Factors we can control:

• Layout of elements and wiring of connection circuits on a printed circuit board. The closer the radioelements are to the place where the overvoltage is applied, the higher the likelihood that they will receive a higher energy signal. This is because when an applied signal (in the form of current or voltage) travels along a trace on a printed circuit board, its energy is dissipated as electromagnetic radiation along its path. In addition, the energy of the overvoltage pulse turns into heat due to the resistance of its propagation path, is absorbed by parasitic capacitances, and part of the pulse energy reaches neighboring conductors through capacitive and inductive coupling.
• Protection circuit. This is where we can have the most significant impact on ensuring the survivability of our end device.

Understanding how to design a protection scheme as efficiently as possible will give us the above - exactly what we cannot control.

Operating principle of a thermistor

The critical values ​​of the resistance/temperature relationship for motor protection sensors are defined in DIN 44081/DIN 44082.

The DIN curve shows the resistance in thermistor sensors as a function of temperature.

Compared to PTO, thermistors have the following advantages:

• Faster response due to lower volume and weight

• Better contact with the motor winding

• Sensors are installed on each phase

• Provide protection when the rotor is blocked

How do we know what to protect ourselves from?

While we understand the need to protect a system from electrical surges, the term “protection” is too broad to be useful when it comes to deciding how exactly we need to protect our system. That's why the IEC (International Electrotechnical Commission - an international non-profit organization for standardization in the field of electrical, electronic and related technologies) and many other organizations have done some very difficult work to find out what types of electrical surges we might encounter in real life and what their parameters are. , determining influences. We will focus on IEC standards because they cover applications across the broadest electronic market and the complexity of understanding them is the reason for writing this article.

Rice. 1. Discharge current shape of the test generator (contact discharge, test voltage 8 kV)

Table 1 lists three basic standards that define what types of electrical surges a system can encounter. While this article will discuss ESD protection in detail, we should have some understanding and knowledge of surge-causing conditions such as electrical fast transient (EFT) and voltage surges.

Rice. 2. Electrical fast transient voltages level 4, complying with IEC-61000-4-4 standard (GOST IEC 61000-4-4-2016)

Table 1. IEC technical standards and their analogues

Rice. 3. Normalized surge current (8/20 µs) according to IEC-61000-4-5

In Fig. Figures 1–3 show examples of the shapes of impact overvoltage pulses established by the standards given in Table 1. And in Fig.
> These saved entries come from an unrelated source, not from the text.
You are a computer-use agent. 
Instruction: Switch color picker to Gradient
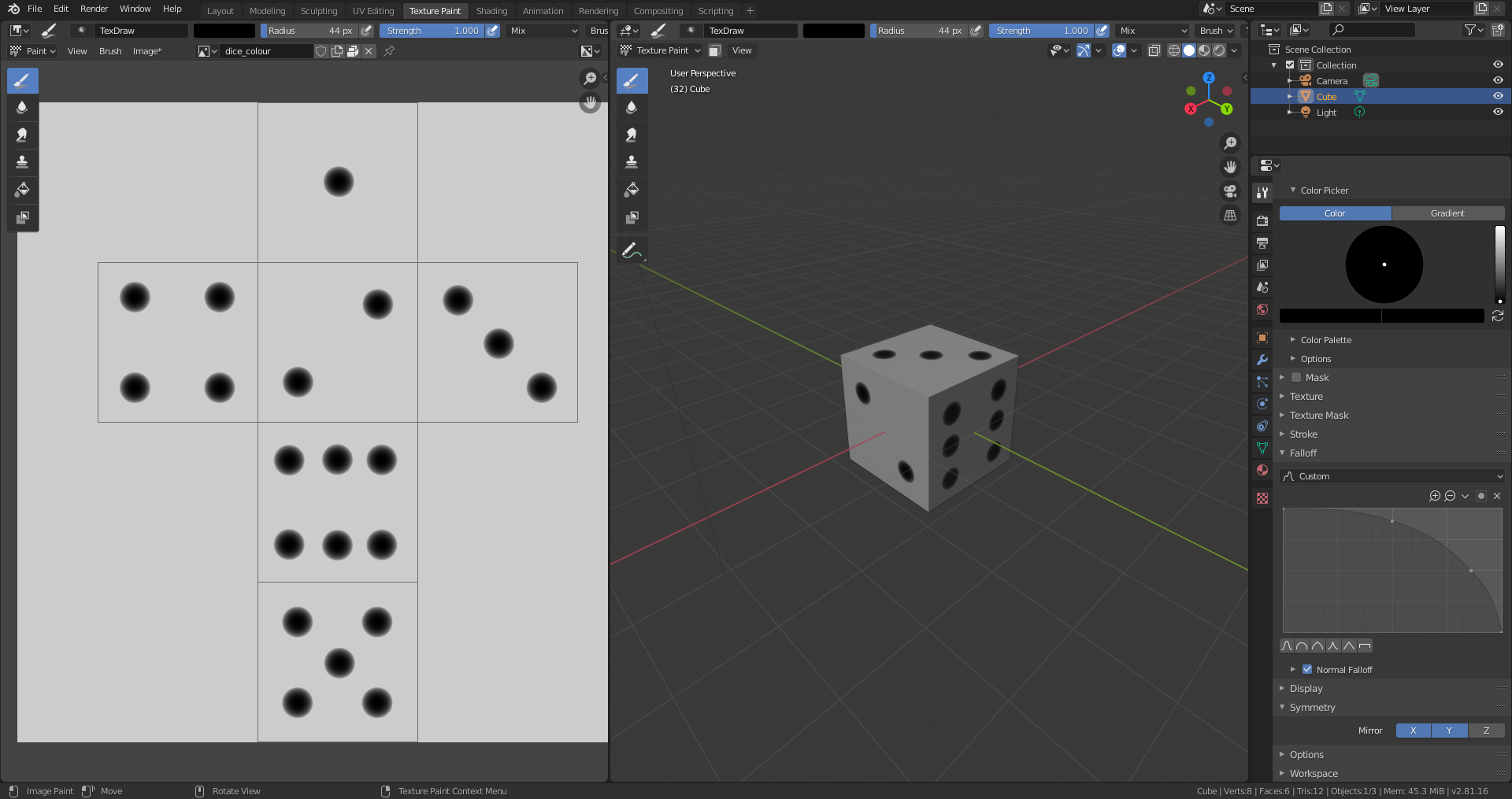[x=1447, y=213]
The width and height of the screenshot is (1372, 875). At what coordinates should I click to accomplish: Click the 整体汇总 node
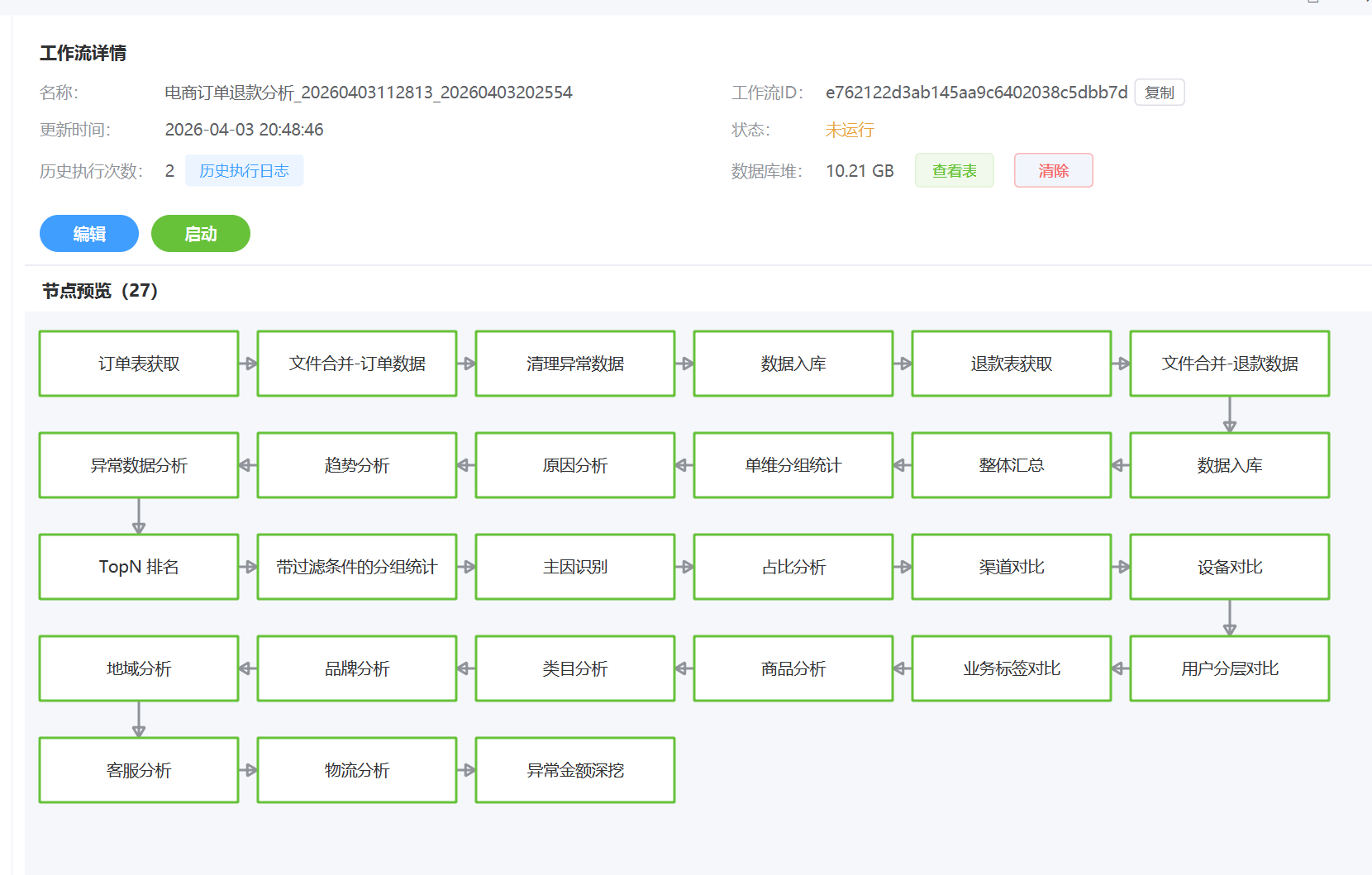[x=1012, y=465]
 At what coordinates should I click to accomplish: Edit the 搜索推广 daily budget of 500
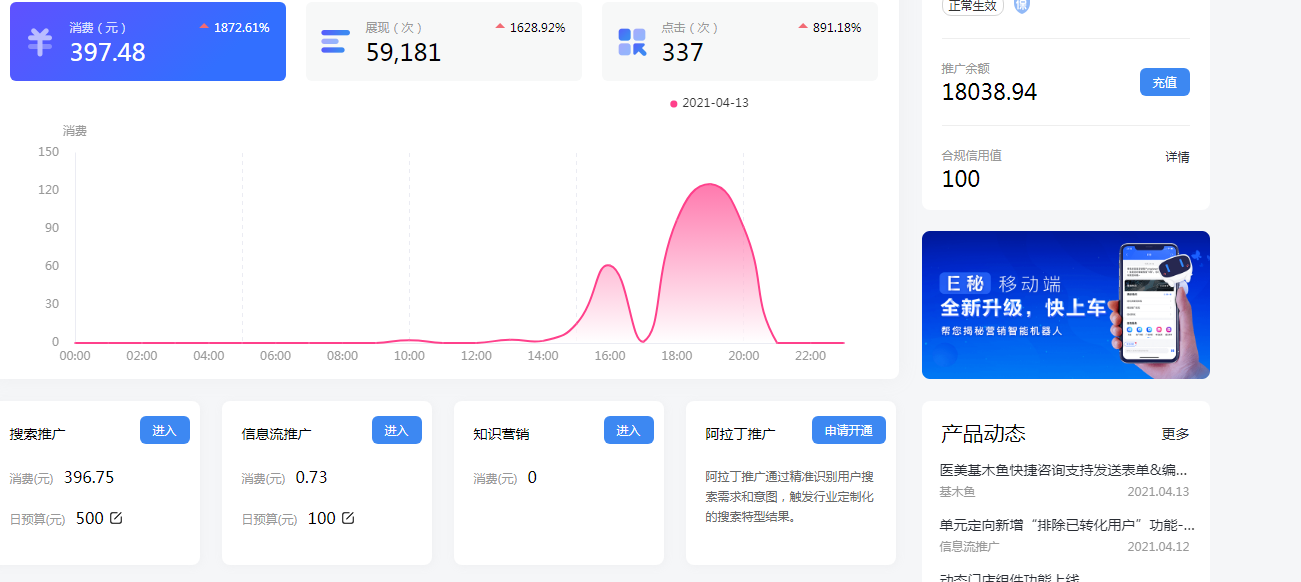(116, 518)
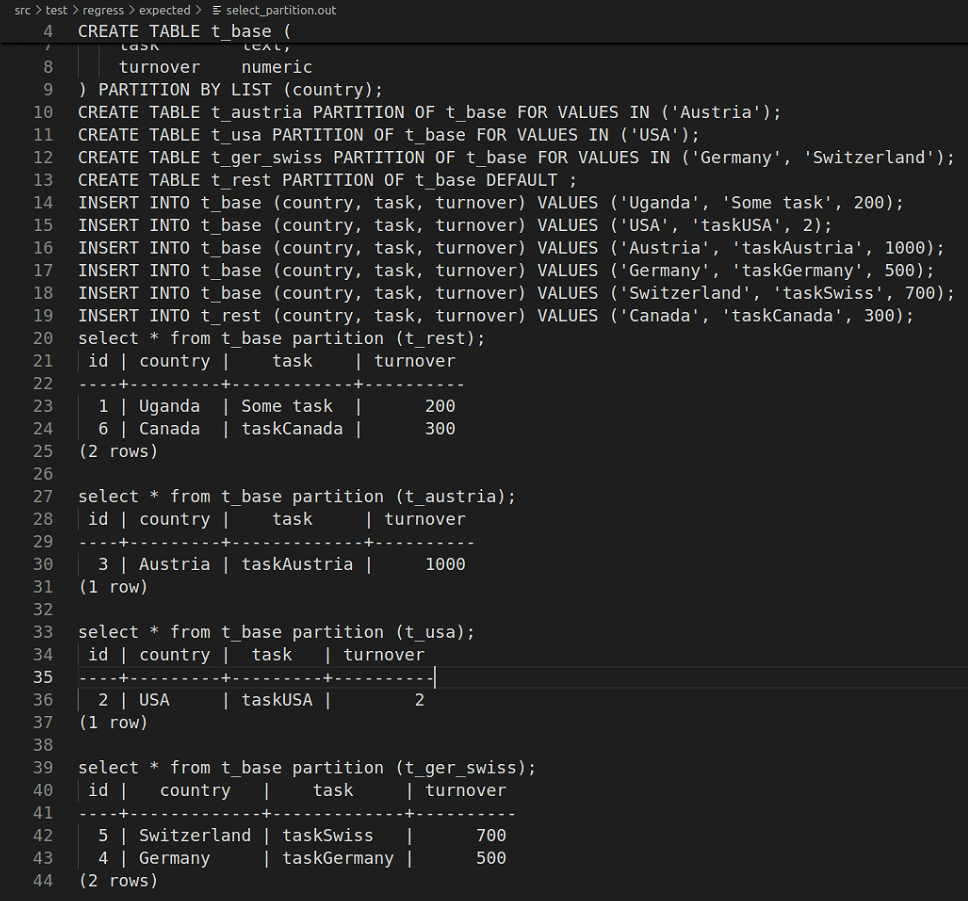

Figure 4 shows a simplified diagram of a test generator used in accordance with IEC-61000-42 and its practical application.

Rice. 4. Simplified circuit diagram of the test generator used in accordance with the IEC-61000-4-2 standard and its practical application

What is susceptible to electrical overvoltage?

In general, anything that has some kind of electronics inside is subject to electrical overvoltage. Those parts that interact with the outside world are especially vulnerable, as they are likely to be the first to be affected by electrostatic discharge (ESD), the effects of a lightning strike, etc. In this regard, we are interested in system components such as USB -ports, analog inputs of oscilloscopes and even a charging port for the latest high-performance blenders based on Internet of Things (IoT) technology.